Each line below is to be written out once more, precisely as given.

[Stored records]

::::::::::

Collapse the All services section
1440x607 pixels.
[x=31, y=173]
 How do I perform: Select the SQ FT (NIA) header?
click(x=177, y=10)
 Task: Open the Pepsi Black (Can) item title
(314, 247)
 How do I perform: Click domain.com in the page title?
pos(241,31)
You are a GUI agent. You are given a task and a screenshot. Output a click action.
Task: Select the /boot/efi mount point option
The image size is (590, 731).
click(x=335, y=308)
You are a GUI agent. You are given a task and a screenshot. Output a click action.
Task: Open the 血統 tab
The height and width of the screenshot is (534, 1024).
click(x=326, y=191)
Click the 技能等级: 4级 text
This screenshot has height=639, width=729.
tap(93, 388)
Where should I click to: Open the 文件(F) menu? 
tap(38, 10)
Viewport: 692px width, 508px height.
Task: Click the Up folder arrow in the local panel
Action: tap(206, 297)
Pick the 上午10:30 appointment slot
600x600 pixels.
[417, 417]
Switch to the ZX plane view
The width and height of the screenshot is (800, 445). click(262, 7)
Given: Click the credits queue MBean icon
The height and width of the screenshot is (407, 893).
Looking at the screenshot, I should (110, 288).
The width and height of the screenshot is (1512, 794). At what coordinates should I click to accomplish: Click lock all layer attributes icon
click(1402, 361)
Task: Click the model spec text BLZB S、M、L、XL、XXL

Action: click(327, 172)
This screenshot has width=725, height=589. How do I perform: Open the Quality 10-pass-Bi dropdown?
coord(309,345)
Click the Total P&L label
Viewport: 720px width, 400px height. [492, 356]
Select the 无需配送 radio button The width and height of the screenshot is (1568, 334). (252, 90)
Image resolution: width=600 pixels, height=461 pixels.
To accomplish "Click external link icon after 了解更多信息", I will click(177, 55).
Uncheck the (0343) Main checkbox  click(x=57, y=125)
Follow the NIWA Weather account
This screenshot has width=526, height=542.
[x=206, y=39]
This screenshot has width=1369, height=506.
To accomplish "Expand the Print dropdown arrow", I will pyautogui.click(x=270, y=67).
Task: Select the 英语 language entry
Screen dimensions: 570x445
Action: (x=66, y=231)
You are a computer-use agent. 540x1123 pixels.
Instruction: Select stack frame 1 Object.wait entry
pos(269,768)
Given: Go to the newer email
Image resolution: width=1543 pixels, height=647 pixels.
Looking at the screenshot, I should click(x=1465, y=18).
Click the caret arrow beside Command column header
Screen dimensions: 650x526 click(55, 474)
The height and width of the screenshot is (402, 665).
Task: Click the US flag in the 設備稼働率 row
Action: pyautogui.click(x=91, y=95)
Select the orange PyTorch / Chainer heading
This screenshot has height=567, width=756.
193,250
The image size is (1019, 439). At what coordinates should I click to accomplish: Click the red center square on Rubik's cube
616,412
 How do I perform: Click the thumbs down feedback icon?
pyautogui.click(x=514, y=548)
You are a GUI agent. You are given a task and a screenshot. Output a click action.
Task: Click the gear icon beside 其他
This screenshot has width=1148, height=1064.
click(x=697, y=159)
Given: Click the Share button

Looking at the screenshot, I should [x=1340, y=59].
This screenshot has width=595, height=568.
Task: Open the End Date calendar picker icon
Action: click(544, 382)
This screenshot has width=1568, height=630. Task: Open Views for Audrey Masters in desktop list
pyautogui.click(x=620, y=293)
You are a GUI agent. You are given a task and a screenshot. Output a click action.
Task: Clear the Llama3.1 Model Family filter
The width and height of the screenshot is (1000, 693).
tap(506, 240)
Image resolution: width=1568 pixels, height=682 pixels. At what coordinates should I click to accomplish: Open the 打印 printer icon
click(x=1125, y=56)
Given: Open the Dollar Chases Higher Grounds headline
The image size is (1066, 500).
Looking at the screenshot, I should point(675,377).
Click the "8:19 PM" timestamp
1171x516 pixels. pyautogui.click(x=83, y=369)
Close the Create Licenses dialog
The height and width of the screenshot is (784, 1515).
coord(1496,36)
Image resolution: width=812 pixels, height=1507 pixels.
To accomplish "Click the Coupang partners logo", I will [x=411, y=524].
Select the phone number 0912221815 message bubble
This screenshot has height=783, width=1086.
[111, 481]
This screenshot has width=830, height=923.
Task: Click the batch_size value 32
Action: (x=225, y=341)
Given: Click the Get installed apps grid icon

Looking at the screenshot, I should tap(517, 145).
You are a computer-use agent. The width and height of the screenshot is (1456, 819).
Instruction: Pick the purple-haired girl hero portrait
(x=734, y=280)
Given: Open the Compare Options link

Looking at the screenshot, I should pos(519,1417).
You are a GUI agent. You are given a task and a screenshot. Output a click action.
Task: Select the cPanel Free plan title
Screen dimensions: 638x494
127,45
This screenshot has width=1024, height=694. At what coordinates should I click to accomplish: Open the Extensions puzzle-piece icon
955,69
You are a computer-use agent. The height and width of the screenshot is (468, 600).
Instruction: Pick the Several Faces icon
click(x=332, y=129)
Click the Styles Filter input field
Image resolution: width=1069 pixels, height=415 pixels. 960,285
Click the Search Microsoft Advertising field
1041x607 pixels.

::::::::::

Answer to this exercise –
Collapse the All services section
1440x607 pixels.
[x=31, y=173]
 How do I perform: Select the SQ FT (NIA) header?
click(x=177, y=10)
 Task: Open the Pepsi Black (Can) item title
(314, 247)
 How do I perform: Click domain.com in the page title?
pos(241,31)
You are a GUI agent. You are given a task and a screenshot. Output a click action.
Task: Select the /boot/efi mount point option
The image size is (590, 731).
click(x=335, y=308)
You are a GUI agent. You are given a task and a screenshot. Output a click action.
Task: Open the 血統 tab
The height and width of the screenshot is (534, 1024).
click(x=326, y=191)
Click the 技能等级: 4级 text
This screenshot has height=639, width=729.
tap(93, 388)
Where should I click to: Open the 文件(F) menu? 
tap(38, 10)
Viewport: 692px width, 508px height.
Task: Click the Up folder arrow in the local panel
Action: tap(206, 297)
Pick the 上午10:30 appointment slot
600x600 pixels.
[417, 417]
Switch to the ZX plane view
The width and height of the screenshot is (800, 445). click(262, 7)
Given: Click the credits queue MBean icon
The height and width of the screenshot is (407, 893).
Looking at the screenshot, I should (110, 288).
The width and height of the screenshot is (1512, 794). At what coordinates should I click to accomplish: Click lock all layer attributes icon
click(1402, 361)
Task: Click the model spec text BLZB S、M、L、XL、XXL

Action: click(327, 172)
This screenshot has width=725, height=589. How do I perform: Open the Quality 10-pass-Bi dropdown?
coord(309,345)
Click the Total P&L label
Viewport: 720px width, 400px height. [492, 356]
Select the 无需配送 radio button The width and height of the screenshot is (1568, 334). (252, 90)
Image resolution: width=600 pixels, height=461 pixels.
To accomplish "Click external link icon after 了解更多信息", I will click(177, 55).
Uncheck the (0343) Main checkbox  click(x=57, y=125)
Follow the NIWA Weather account
This screenshot has width=526, height=542.
[x=206, y=39]
This screenshot has width=1369, height=506.
To accomplish "Expand the Print dropdown arrow", I will pyautogui.click(x=270, y=67).
Task: Select the 英语 language entry
Screen dimensions: 570x445
Action: (x=66, y=231)
You are a computer-use agent. 540x1123 pixels.
Instruction: Select stack frame 1 Object.wait entry
pos(269,768)
Given: Go to the newer email
Image resolution: width=1543 pixels, height=647 pixels.
Looking at the screenshot, I should click(x=1465, y=18).
Click the caret arrow beside Command column header
Screen dimensions: 650x526 click(55, 474)
The height and width of the screenshot is (402, 665).
Task: Click the US flag in the 設備稼働率 row
Action: pyautogui.click(x=91, y=95)
Select the orange PyTorch / Chainer heading
This screenshot has height=567, width=756.
193,250
The image size is (1019, 439). At what coordinates should I click to accomplish: Click the red center square on Rubik's cube
616,412
 How do I perform: Click the thumbs down feedback icon?
pyautogui.click(x=514, y=548)
You are a GUI agent. You are given a task and a screenshot. Output a click action.
Task: Click the gear icon beside 其他
This screenshot has width=1148, height=1064.
click(x=697, y=159)
Given: Click the Share button

Looking at the screenshot, I should [x=1340, y=59].
This screenshot has width=595, height=568.
Task: Open the End Date calendar picker icon
Action: click(544, 382)
This screenshot has width=1568, height=630. Task: Open Views for Audrey Masters in desktop list
pyautogui.click(x=620, y=293)
You are a GUI agent. You are given a task and a screenshot. Output a click action.
Task: Clear the Llama3.1 Model Family filter
The width and height of the screenshot is (1000, 693).
tap(506, 240)
Image resolution: width=1568 pixels, height=682 pixels. At what coordinates should I click to accomplish: Open the 打印 printer icon
click(x=1125, y=56)
Given: Open the Dollar Chases Higher Grounds headline
The image size is (1066, 500).
Looking at the screenshot, I should point(675,377).
Click the "8:19 PM" timestamp
1171x516 pixels. pyautogui.click(x=83, y=369)
Close the Create Licenses dialog
The height and width of the screenshot is (784, 1515).
coord(1496,36)
Image resolution: width=812 pixels, height=1507 pixels.
To accomplish "Click the Coupang partners logo", I will [x=411, y=524].
Select the phone number 0912221815 message bubble
This screenshot has height=783, width=1086.
[111, 481]
This screenshot has width=830, height=923.
Task: Click the batch_size value 32
Action: (x=225, y=341)
Given: Click the Get installed apps grid icon

Looking at the screenshot, I should tap(517, 145).
You are a computer-use agent. The width and height of the screenshot is (1456, 819).
Instruction: Pick the purple-haired girl hero portrait
(x=734, y=280)
Given: Open the Compare Options link

Looking at the screenshot, I should pos(519,1417).
You are a GUI agent. You are given a task and a screenshot. Output a click action.
Task: Select the cPanel Free plan title
Screen dimensions: 638x494
127,45
This screenshot has width=1024, height=694. At what coordinates should I click to accomplish: Open the Extensions puzzle-piece icon
955,69
You are a computer-use agent. The height and width of the screenshot is (468, 600).
Instruction: Pick the Several Faces icon
click(x=332, y=129)
Click the Styles Filter input field
Image resolution: width=1069 pixels, height=415 pixels. 960,285
Click the Search Microsoft Advertising field
1041x607 pixels.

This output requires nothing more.